With Kavanaugh on the Supreme Court, its legitimacy as a fair arbiter of our biggest differences no longer hangs in the balance; it’s fallen off it. “That Court is gone forever,” lamented Garrett Epps, a fellow Court observer and onetime believer in the majesty of its fairness and marbled halls. Like the deep state that is believed to resist Trump from within, it may yet fall to Justice Kagan or Chief Justice Roberts or whoever else fashions themselves an institutionalist to save whatever’s left of the edifice. With some Democrats already rumbling about Kavanaugh’s untruthfulness and the prospect of impeachment, there’s no telling what chaos awaits the new justice in the event of a Democratic takeover of Congress in November.

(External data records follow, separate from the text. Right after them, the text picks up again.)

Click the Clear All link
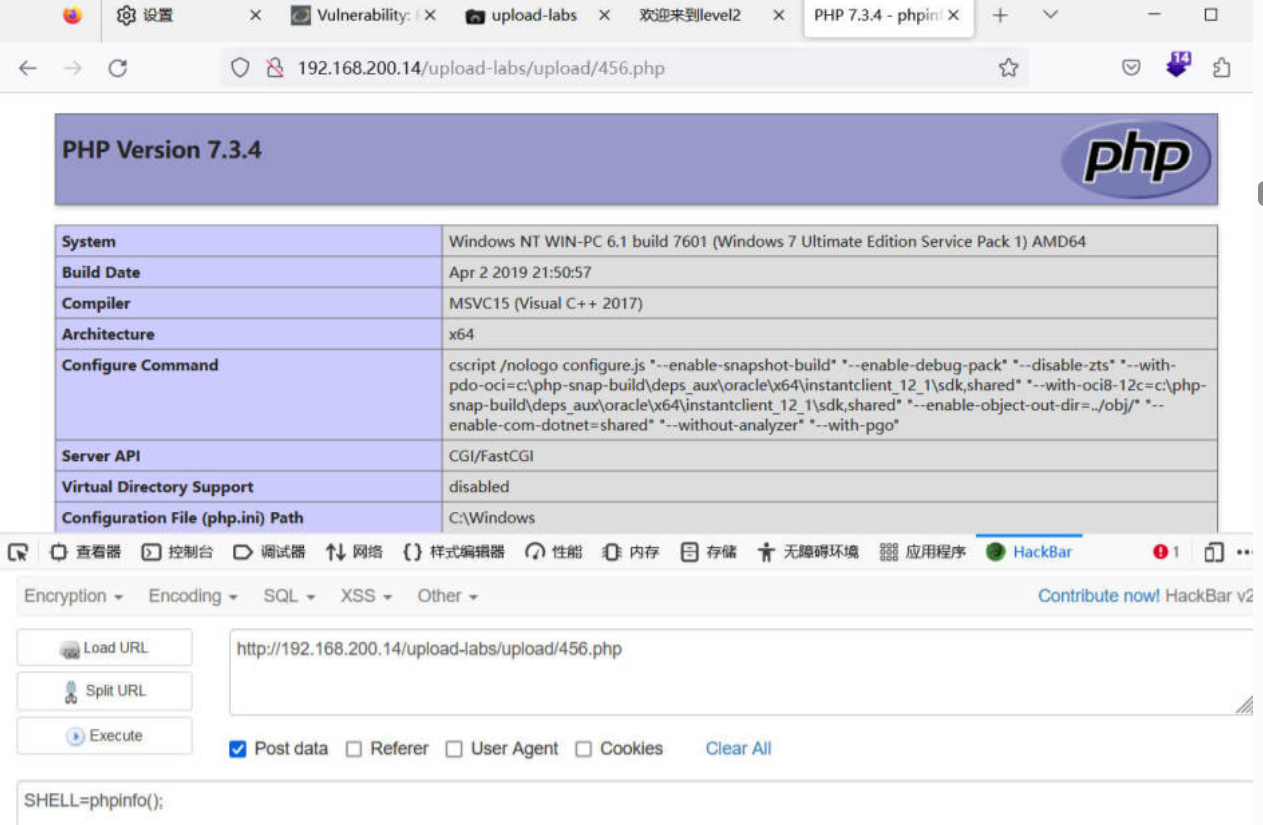 click(x=738, y=749)
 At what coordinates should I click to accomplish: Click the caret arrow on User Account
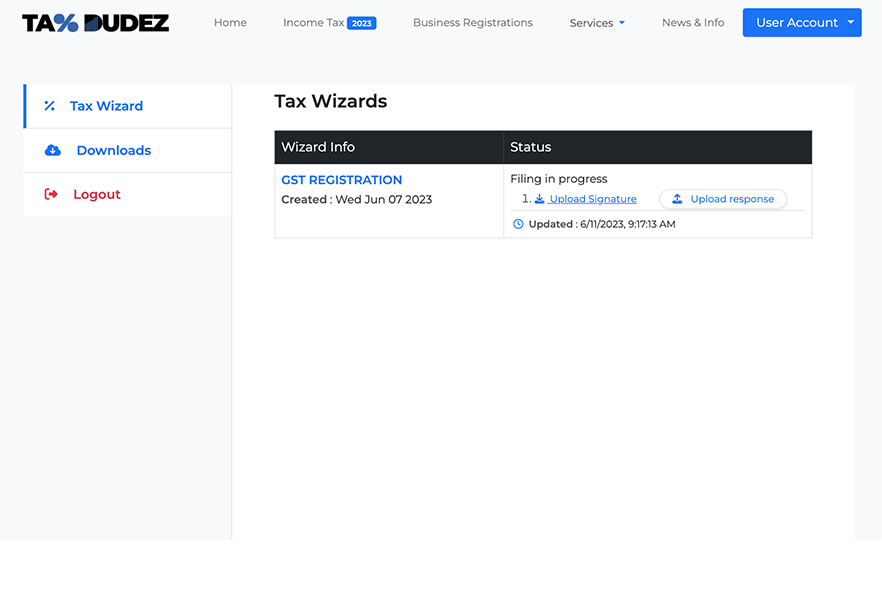tap(850, 22)
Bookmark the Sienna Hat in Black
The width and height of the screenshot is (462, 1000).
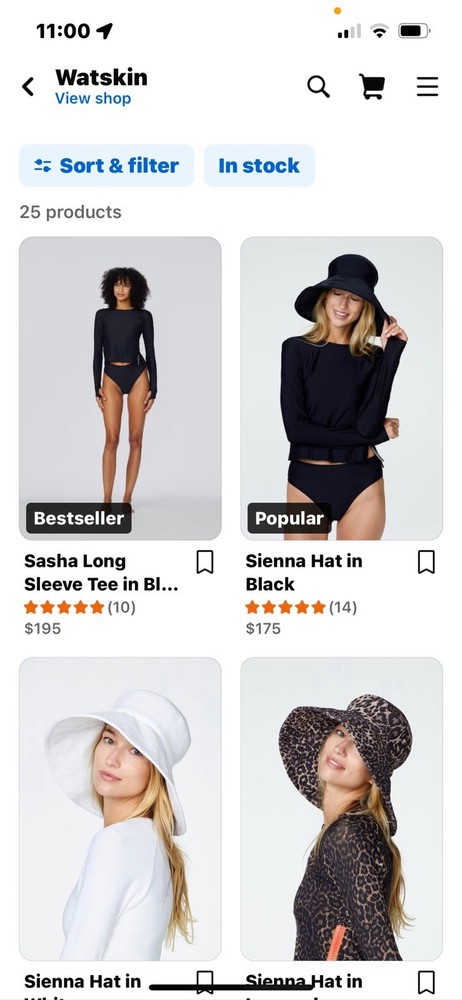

As for the rest of us, we’ll have to get used to the idea that the Supreme Court won’t save us. As legal scholar Jack Balkin put it in his latest essay in his series on “constitutional rot,” Kavanaugh’s rise is yet another symptom of the cancer that Trump has inflicted on our constitutional system — itself a product of our time’s intense partisanship. His prescription, which I recommend in full, doesn’t mince words: “The Supreme Court is unlikely to save us from decay. We will have to do that ourselves.”